**Extract to read:**
⟨

Spiral Matrix
LeetCode #54 · Medium · Arrays · C++ solution with worked-out approach and complexity analysis.
Approach
Layer-by-layer traversal with boundary tracking
Key insight
Traverse the matrix in a spiral by processing one layer at a time, moving from outer to inner layers. Each layer consists of four sides.
Strategy
- 1Maintain four boundaries: top, bottom, left, right
- 2For each layer, traverse in order:
- 3After each side, shrink the corresponding boundary
- 4Continue until boundaries cross
Time
O(m * n)
visit each element once
Space
O(1)
excluding the result vector
Problem description(from LeetCode)
Given an m x n matrix, return all elements of the matrix in spiral order.
Examples
Example 1
- Input:
- matrix = [[1,2,3],[4,5,6],[7,8,9]]
- Output:
- [1,2,3,6,9,8,7,4,5]
Constraints
- •m == matrix.length
- •n == matrix[i].length
- •1 <= m, n <= 10
- •-100 <= matrix[i][j] <= 100
C++ Solution
solution.cpp
class Solution {
public:
vector<int> spiralOrder(vector<vector<int>> &matrix) {
vector<int> result;
int top = 0, bottom = matrix.size() - 1;
int left = 0, right = matrix[0].size() - 1;
while (top <= bottom && left <= right) {
for (int j = left; j <= right; j++) {
result.push_back(matrix[top][j]);
}
top++;
for (int i = top; i <= bottom; i++) {
result.push_back(matrix[i][right]);
}
right--;
if (top <= bottom) {
for (int j = right; j >= left; j--) {
result.push_back(matrix[bottom][j]);
}
bottom--;
}
if (left <= right) {
for (int i = bottom; i >= top; i--) {
result.push_back(matrix[i][left]);
}
left++;
}
}
return result;
}
};

⟩

**The request:**
Copy the whole spiral matrix page above, word for word. You won't need the listing that comes next for anything here.

**Raw data:**
⟨

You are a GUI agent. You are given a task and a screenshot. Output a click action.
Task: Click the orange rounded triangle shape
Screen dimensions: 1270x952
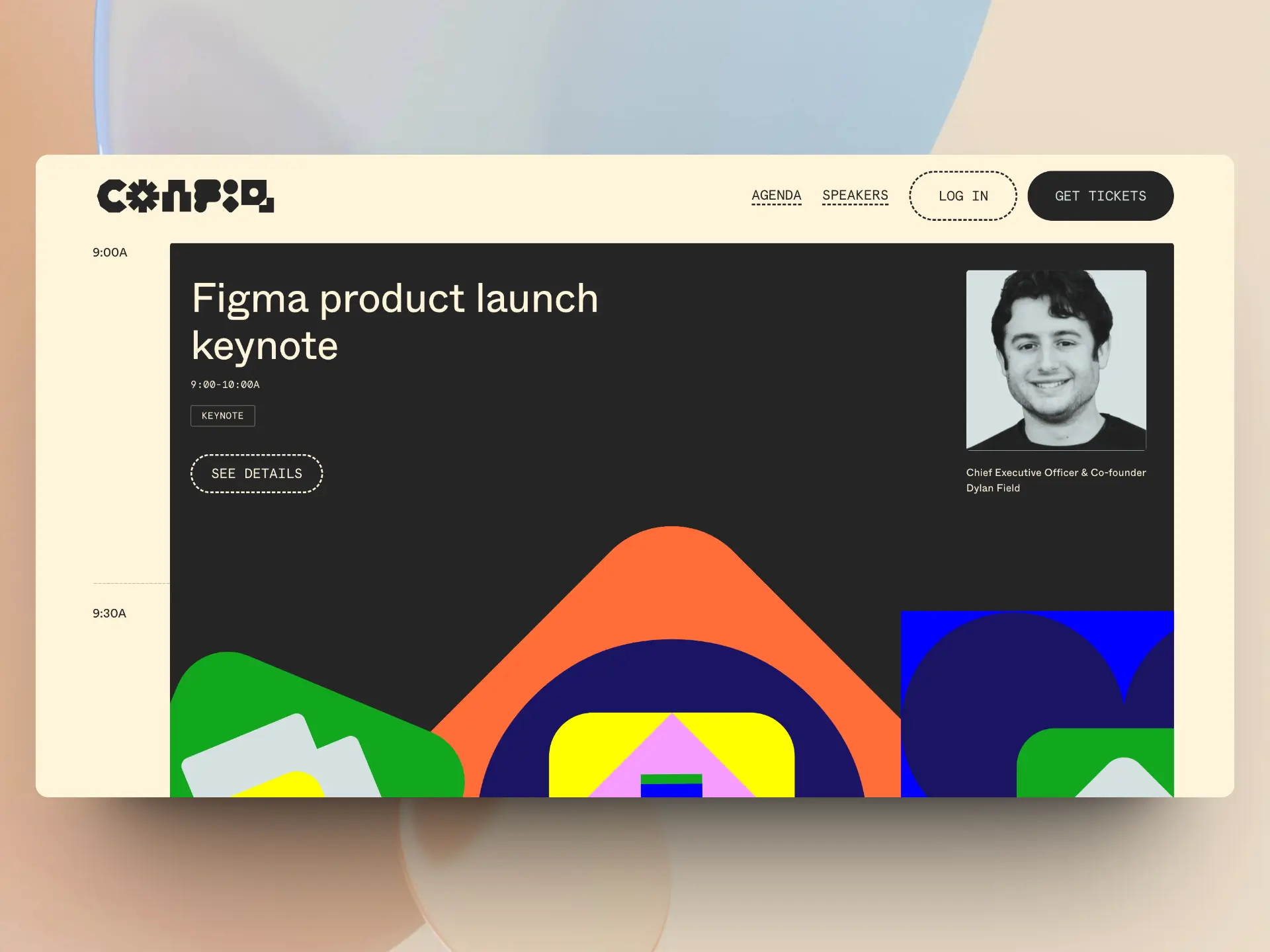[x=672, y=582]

⟩

**Output of the exercise:**
Spiral Matrix
LeetCode #54 · Medium · Arrays · C++ solution with worked-out approach and complexity analysis.
Approach
Layer-by-layer traversal with boundary tracking
Key insight
Traverse the matrix in a spiral by processing one layer at a time, moving from outer to inner layers. Each layer consists of four sides.
Strategy
- 1Maintain four boundaries: top, bottom, left, right
- 2For each layer, traverse in order:
- 3After each side, shrink the corresponding boundary
- 4Continue until boundaries cross
Time
O(m * n)
visit each element once
Space
O(1)
excluding the result vector
Problem description(from LeetCode)
Given an m x n matrix, return all elements of the matrix in spiral order.
Examples
Example 1
- Input:
- matrix = [[1,2,3],[4,5,6],[7,8,9]]
- Output:
- [1,2,3,6,9,8,7,4,5]
Constraints
- •m == matrix.length
- •n == matrix[i].length
- •1 <= m, n <= 10
- •-100 <= matrix[i][j] <= 100
C++ Solution
solution.cpp
class Solution {
public:
vector<int> spiralOrder(vector<vector<int>> &matrix) {
vector<int> result;
int top = 0, bottom = matrix.size() - 1;
int left = 0, right = matrix[0].size() - 1;
while (top <= bottom && left <= right) {
for (int j = left; j <= right; j++) {
result.push_back(matrix[top][j]);
}
top++;
for (int i = top; i <= bottom; i++) {
result.push_back(matrix[i][right]);
}
right--;
if (top <= bottom) {
for (int j = right; j >= left; j--) {
result.push_back(matrix[bottom][j]);
}
bottom--;
}
if (left <= right) {
for (int i = bottom; i >= top; i--) {
result.push_back(matrix[i][left]);
}
left++;
}
}
return result;
}
};